**ТЕКСТ:**
----------------

Страница 3 из 174
Мой отец нам с братом моим младшим часто и много рассказывал о своей жизни и нелегком своем жизненном пути. Из его рассказов мы многое узнали о далекой нашей родословной. Наш дедушка. Шелест Дмитрий, тоже служил около двух десятков лет царю-батюшке, а когда вышел в отставку и остался без всяких средств к существованию, занялся «ремеслом» — возил из с. Опошня Полтавской области горшки на паршивой кляче. Дед был такой силы, что когда арба с горшками застревала в непролазной грязи и кляча не могла вывезти груз, то он распрягал лошадь, впрягался сам и вывозил горшки из грязи. При этом говорил: «Куда ей, бедняге, потянуть этот груз, я еле сам его вытащил». В одну из поездок дедушка наш надорвался, получил грыжу и вскоростй умер, оставив шесть душ детей. Отец наш остался малолетним сиротой и пошел батрачить, да так и был в батраках до самого призыва в армию. По рассказам отца, его прадед. Шелест Степан, был сотником в Запорожском войске. Видно, был храбрым воином, потому что похоронен с почестями и воинскими знаками в Холодном яру под Чигири- ном.

----------------

**ВЫДЕРЖКА ИЗ ДАННЫХ:**
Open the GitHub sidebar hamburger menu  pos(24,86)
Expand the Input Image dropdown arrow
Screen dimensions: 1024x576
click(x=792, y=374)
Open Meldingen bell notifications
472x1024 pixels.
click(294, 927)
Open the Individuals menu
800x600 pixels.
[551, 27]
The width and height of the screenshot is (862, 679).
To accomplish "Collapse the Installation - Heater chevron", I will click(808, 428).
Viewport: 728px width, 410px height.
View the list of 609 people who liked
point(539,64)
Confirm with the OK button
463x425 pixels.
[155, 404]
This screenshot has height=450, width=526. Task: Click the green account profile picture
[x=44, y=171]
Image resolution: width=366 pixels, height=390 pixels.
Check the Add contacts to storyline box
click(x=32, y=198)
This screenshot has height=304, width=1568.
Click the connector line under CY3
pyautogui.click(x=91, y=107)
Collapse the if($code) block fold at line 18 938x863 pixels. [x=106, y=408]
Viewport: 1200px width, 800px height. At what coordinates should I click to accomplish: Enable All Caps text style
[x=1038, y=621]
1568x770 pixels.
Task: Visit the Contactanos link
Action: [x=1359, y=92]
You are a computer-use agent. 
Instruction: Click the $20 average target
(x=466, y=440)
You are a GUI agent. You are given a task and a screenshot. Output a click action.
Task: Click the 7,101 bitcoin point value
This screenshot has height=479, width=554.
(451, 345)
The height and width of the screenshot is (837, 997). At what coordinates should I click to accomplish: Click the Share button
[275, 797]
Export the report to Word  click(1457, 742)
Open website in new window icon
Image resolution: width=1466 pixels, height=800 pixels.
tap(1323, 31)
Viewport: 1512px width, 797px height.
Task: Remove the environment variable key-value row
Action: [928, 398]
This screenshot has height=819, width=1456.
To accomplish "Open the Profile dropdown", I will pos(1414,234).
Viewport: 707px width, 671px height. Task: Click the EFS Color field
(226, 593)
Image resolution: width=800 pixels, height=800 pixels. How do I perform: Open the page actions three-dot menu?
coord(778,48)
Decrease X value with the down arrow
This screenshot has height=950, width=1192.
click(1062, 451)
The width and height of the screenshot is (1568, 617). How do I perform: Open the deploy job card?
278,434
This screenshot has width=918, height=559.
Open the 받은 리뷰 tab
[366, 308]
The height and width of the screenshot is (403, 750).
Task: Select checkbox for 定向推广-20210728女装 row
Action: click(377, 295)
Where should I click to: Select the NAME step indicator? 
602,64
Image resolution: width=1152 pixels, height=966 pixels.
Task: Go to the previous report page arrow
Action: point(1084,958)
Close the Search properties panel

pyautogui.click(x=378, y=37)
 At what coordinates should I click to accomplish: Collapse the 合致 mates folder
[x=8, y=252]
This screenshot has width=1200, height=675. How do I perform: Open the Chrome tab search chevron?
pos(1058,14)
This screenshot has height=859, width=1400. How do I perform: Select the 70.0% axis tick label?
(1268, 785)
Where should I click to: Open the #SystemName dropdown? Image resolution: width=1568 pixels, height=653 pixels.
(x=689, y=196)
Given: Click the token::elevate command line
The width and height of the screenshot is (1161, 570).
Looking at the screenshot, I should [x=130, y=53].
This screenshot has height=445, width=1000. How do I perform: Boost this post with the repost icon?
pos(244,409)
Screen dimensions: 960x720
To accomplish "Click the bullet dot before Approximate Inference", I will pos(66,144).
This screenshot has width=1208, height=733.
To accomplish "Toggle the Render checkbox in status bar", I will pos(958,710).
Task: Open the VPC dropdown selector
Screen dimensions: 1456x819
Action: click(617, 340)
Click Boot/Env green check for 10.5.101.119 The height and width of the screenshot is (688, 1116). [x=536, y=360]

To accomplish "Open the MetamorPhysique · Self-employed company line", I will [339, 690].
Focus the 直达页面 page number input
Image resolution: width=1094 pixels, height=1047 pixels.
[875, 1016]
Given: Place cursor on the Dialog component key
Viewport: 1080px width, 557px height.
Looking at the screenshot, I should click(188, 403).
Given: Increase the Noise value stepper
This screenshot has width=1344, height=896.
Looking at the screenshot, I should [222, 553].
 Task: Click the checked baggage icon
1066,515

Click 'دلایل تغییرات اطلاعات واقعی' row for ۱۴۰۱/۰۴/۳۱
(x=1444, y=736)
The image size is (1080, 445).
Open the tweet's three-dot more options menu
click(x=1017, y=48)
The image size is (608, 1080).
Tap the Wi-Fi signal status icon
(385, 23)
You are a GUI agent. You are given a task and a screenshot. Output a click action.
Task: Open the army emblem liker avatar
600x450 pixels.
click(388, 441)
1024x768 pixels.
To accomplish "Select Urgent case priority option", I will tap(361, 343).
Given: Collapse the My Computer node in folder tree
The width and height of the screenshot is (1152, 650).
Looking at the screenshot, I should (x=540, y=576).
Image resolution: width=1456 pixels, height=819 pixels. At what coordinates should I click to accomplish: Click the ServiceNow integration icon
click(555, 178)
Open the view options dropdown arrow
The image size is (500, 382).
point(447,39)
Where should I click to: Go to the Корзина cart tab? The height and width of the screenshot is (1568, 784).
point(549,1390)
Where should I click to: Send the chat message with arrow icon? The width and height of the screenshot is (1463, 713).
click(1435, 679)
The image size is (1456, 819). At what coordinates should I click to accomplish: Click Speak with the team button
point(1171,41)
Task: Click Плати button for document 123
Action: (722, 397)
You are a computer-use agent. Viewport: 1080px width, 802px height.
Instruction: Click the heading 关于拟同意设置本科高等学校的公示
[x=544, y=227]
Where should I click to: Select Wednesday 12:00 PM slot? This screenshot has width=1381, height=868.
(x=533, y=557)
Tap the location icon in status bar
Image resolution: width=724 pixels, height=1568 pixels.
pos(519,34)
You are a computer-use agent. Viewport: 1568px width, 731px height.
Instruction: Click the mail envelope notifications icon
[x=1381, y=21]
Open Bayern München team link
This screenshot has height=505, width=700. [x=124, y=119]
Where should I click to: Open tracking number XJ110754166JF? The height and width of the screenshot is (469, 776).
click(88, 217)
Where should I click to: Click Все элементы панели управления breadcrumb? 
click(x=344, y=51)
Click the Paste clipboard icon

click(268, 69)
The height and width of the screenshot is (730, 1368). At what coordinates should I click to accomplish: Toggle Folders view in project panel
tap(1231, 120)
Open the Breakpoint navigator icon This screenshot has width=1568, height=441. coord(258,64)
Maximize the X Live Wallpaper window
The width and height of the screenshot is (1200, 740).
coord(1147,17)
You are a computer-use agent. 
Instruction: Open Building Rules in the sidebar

----------------

**ЗАДАНИЕ:** Продолжите, пожалуйста, текст о предках семьи Шелест, начиная сразу после его последнего предложения.

**ОТВЕТ К ЗАДАНИЮ:**
С самых малых лет отец приучал нас к труду, и мы в доме и по хозяйству выполняли все посильные нам работы. Отец по тем временам был грамотным человеком, читал много, откуда- то доставал книги. Писал хорошо, мог даже написать «прошение». К нему обращались, если надо было произвести какие- либо расчеты и подсчеты— он отлично владел арифметикой. С самых малых лет он и нас с братом приучал к грамоте. Сперва мы в 3—4 года выучили буквы, цифры, а затем научились читать, писать и считать. Отец нам покупал хорошие, красочно оформленные буквари, книжки со сказками. Перед тем как меня отправить в школу, он купил известную книгу «Сеятель»
По хозяйству отец все сам мог делать: сложить печь, вырыть колодец, сделать колесо для повозки, отремонтировать плуг, борону, мог по нашей просьбе сделать для нас и неплохую балалайку. Мог сшить сапоги, вычинить кожу, отремонтировать конскую сбрую. Одним словом, отец мог все сам делать по хозяйству, и ему многие мужики завидовали и прибегали к его услугам.
Может возникнуть вопрос: откуда по тем временам наш отец был таким грамотеем? Грамоте этой его научила 25-летняя служба в царской армии. Нам отец рассказывал, как он в солдаты пошел вместо своего старшего брата Захара. Отцу нашему шел семнадцатый год, старший брат был уже женат, имел двоих детей. По годам он должен был идти в солдаты. Но собрались родственники, начали жалеть Захара, его детей, жену — как же он всех оставит. Родственники начали уговаривать младшего брата Ефима пойти послужить в солдатах вместо Захара. Поставили «магарыч» — выпили не одну кварту водки и отправили Ефима в солдаты. Отец, очевидно, был крепким, стройным и видным молодым человеком, его направили в кавалерию.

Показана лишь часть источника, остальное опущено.